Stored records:
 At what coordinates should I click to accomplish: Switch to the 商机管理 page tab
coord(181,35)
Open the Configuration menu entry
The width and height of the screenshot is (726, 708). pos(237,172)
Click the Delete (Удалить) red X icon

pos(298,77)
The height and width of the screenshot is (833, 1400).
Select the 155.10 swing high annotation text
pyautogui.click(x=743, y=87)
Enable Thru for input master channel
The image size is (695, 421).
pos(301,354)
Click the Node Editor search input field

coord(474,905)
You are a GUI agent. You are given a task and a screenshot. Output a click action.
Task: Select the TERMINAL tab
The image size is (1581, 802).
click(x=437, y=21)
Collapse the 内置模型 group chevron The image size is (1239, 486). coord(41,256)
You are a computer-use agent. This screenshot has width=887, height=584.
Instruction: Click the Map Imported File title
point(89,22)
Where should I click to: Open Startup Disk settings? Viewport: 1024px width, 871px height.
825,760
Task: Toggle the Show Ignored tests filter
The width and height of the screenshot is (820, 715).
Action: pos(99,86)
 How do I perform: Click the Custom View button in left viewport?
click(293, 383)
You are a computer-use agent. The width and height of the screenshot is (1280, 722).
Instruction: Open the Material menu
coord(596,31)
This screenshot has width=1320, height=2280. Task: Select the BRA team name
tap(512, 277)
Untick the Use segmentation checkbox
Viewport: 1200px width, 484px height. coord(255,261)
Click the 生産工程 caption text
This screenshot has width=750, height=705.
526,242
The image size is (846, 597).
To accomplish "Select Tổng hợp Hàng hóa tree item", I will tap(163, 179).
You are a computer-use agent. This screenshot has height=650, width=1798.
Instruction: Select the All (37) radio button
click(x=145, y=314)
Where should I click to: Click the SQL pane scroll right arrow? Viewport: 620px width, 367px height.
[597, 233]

**WORK ITEM**
Retype the entries word for word.

**YOUR SOLUTION**
 At what coordinates should I click to accomplish: Switch to the 商机管理 page tab
coord(181,35)
Open the Configuration menu entry
The width and height of the screenshot is (726, 708). pos(237,172)
Click the Delete (Удалить) red X icon

pos(298,77)
The height and width of the screenshot is (833, 1400).
Select the 155.10 swing high annotation text
pyautogui.click(x=743, y=87)
Enable Thru for input master channel
The image size is (695, 421).
pos(301,354)
Click the Node Editor search input field

coord(474,905)
You are a GUI agent. You are given a task and a screenshot. Output a click action.
Task: Select the TERMINAL tab
The image size is (1581, 802).
click(x=437, y=21)
Collapse the 内置模型 group chevron The image size is (1239, 486). coord(41,256)
You are a computer-use agent. This screenshot has width=887, height=584.
Instruction: Click the Map Imported File title
point(89,22)
Where should I click to: Open Startup Disk settings? Viewport: 1024px width, 871px height.
825,760
Task: Toggle the Show Ignored tests filter
The width and height of the screenshot is (820, 715).
Action: pos(99,86)
 How do I perform: Click the Custom View button in left viewport?
click(293, 383)
You are a computer-use agent. The width and height of the screenshot is (1280, 722).
Instruction: Open the Material menu
coord(596,31)
This screenshot has width=1320, height=2280. Task: Select the BRA team name
tap(512, 277)
Untick the Use segmentation checkbox
Viewport: 1200px width, 484px height. coord(255,261)
Click the 生産工程 caption text
This screenshot has width=750, height=705.
526,242
The image size is (846, 597).
To accomplish "Select Tổng hợp Hàng hóa tree item", I will tap(163, 179).
You are a computer-use agent. This screenshot has height=650, width=1798.
Instruction: Select the All (37) radio button
click(x=145, y=314)
Where should I click to: Click the SQL pane scroll right arrow? Viewport: 620px width, 367px height.
[597, 233]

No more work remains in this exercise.